Условия задачи были таковы: где-то по миру бредет мудрый странник. Он – обладатель великой тайны, сокровенного знания, предназначенного для России. Посвящение руководителей страны в это знание имеет исключительное значение для ее будущего. Однако другие мировые игроки не заинтересованы в этом, более того, они сами стремятся получить доступ к тайне и, соответственно, монополизировать ее, рассматривая это как стратегическую необходимость. Так завязывается большая стратегическая игра. В ней требуется: во-первых, опознать странника среди нескольких миллиардов жителей Земли; во-вторых, изменить его маршрут, чтобы он пришел не в Россию, а, например, в Германию, Китай, США или Бразилию, причем корректировка пути не может быть насильственной, в противном случае странник способен блокировать раскрытие секрета; в-третьих, создать условия для того, чтобы он раскрыл тайну во всей полноте. Кроме того, та же задача ставится и перед Россией – ее элита (элиты) также должны суметь найти странника, обеспечить ему безопасный коридор выхода к цели и убедить его в том, что он пришел в правильное место, в правильное время, к правильным людям. Хранитель тайны также понимает, что под маской России может скрываться кто-то иной, кому довериться нельзя. Предварительно, разумеется, участники игры обучаются навыкам идентификации целей и воздействия на сознание и волю других игроков, а также камуфлирования своих истинных намерений.

Результаты целой серии стратегических игр «Странник», проведенных в разных аудиториях, оказались поразительными. При всех особенностях сюжета, уникальности, креативности и эффективности подходов к решению поставленных задач, азартности атмосферы игры конечное состояние оказывалось неизменно одинаковым. Прежде всего, все игроки были на голову выше России в изощренности своих стратегий поведения! Они предлагали более оригинальные решения, быстрее обнаруживали цель, формировали благоприятные условия для контакта, лучше вуалировали свои намерения и т.д.

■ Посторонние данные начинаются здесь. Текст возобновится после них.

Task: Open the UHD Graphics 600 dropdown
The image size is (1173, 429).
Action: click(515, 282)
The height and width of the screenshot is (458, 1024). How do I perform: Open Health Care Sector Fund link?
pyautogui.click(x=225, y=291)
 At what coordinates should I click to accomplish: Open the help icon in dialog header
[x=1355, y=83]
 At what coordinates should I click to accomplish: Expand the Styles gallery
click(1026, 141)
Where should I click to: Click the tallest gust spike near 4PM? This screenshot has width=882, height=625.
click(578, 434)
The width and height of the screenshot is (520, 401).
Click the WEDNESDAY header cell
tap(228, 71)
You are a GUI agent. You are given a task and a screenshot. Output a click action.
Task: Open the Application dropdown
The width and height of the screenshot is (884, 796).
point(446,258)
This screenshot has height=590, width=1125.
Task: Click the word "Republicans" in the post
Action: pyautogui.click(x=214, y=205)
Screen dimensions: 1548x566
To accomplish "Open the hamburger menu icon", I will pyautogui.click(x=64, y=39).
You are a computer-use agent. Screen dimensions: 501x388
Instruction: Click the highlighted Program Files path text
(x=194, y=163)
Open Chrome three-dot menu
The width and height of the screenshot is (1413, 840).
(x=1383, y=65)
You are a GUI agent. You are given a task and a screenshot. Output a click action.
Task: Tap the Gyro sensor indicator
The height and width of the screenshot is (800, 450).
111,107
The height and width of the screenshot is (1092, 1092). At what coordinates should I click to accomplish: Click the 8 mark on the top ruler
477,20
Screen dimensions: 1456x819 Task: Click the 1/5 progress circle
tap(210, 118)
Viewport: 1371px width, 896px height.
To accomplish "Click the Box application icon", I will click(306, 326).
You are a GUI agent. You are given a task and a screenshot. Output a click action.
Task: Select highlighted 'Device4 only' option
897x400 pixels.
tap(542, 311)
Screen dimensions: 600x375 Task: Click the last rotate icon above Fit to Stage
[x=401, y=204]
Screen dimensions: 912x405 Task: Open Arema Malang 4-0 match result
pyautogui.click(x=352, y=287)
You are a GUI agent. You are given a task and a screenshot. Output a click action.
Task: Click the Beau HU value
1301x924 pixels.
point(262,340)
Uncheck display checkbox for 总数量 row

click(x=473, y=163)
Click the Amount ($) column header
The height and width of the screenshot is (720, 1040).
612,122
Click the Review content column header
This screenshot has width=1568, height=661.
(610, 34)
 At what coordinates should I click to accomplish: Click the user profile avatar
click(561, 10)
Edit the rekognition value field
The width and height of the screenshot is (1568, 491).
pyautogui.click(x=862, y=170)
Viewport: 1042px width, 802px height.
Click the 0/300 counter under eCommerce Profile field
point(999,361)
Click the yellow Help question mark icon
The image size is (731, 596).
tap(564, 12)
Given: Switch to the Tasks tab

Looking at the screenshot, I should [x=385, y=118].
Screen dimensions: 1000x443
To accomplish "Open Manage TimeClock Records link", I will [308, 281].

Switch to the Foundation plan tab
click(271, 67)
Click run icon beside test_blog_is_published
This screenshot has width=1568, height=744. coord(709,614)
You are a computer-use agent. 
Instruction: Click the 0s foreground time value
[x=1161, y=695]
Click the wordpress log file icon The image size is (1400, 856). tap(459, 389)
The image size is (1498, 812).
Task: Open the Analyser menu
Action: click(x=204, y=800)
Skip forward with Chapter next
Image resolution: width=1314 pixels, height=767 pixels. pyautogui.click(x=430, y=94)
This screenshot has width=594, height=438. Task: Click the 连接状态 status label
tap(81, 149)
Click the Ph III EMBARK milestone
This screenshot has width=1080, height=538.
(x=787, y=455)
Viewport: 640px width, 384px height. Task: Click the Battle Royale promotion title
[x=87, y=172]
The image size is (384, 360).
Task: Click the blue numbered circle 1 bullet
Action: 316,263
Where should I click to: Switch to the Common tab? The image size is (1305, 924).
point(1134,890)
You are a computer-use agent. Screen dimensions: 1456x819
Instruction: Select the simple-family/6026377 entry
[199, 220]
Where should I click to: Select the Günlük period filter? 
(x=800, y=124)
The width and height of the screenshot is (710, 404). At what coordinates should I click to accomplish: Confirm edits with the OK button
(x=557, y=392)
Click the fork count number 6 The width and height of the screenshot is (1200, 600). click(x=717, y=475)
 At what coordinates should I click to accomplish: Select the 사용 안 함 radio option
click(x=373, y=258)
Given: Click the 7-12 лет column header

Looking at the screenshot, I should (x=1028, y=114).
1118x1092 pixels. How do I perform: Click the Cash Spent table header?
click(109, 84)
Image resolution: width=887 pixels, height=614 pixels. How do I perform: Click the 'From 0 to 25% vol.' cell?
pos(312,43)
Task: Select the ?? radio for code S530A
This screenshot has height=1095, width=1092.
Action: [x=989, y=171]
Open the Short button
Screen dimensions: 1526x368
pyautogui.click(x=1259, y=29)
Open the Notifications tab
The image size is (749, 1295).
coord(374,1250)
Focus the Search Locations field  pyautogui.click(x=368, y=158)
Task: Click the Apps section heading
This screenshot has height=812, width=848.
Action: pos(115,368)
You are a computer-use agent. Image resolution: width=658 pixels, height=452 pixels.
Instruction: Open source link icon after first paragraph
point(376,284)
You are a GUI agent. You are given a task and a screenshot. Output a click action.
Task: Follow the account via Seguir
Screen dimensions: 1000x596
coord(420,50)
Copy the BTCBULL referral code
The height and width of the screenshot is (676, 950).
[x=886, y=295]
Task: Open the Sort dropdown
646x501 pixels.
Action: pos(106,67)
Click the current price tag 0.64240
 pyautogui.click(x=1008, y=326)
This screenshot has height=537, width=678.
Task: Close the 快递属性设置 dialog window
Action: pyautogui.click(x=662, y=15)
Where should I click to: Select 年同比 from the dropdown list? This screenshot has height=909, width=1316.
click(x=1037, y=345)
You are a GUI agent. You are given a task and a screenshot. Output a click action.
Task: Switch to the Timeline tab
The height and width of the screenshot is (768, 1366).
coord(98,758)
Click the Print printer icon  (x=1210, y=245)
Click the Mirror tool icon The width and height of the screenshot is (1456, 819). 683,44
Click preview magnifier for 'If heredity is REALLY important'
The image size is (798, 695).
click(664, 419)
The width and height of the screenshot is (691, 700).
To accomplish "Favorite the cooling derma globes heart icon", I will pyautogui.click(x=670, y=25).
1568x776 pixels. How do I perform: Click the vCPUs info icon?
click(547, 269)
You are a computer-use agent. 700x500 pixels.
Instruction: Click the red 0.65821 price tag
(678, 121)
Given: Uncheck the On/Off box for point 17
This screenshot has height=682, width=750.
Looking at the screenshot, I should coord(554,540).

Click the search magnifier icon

По сути, вживаясь в стратегическую роль, участники игры непостижимым образом воспринимали своеобразие разных культур, становясь «карнавалящими» бразильцами, прагматичными американцами, педантичными немцами или метафизически убедительными китайцами. В их технологиях победы светилась сила воспринятых ими национально-страновых культур. Поведение же российского игрока всегда без исключения было более заторможенным, прямолинейным или шапкозакидательским, отражая наши знаменитые «авось», «небось» и «как-нибудь». Это было бы жутко, если не учитывать, что другие действующие лица – наши же соотечественники!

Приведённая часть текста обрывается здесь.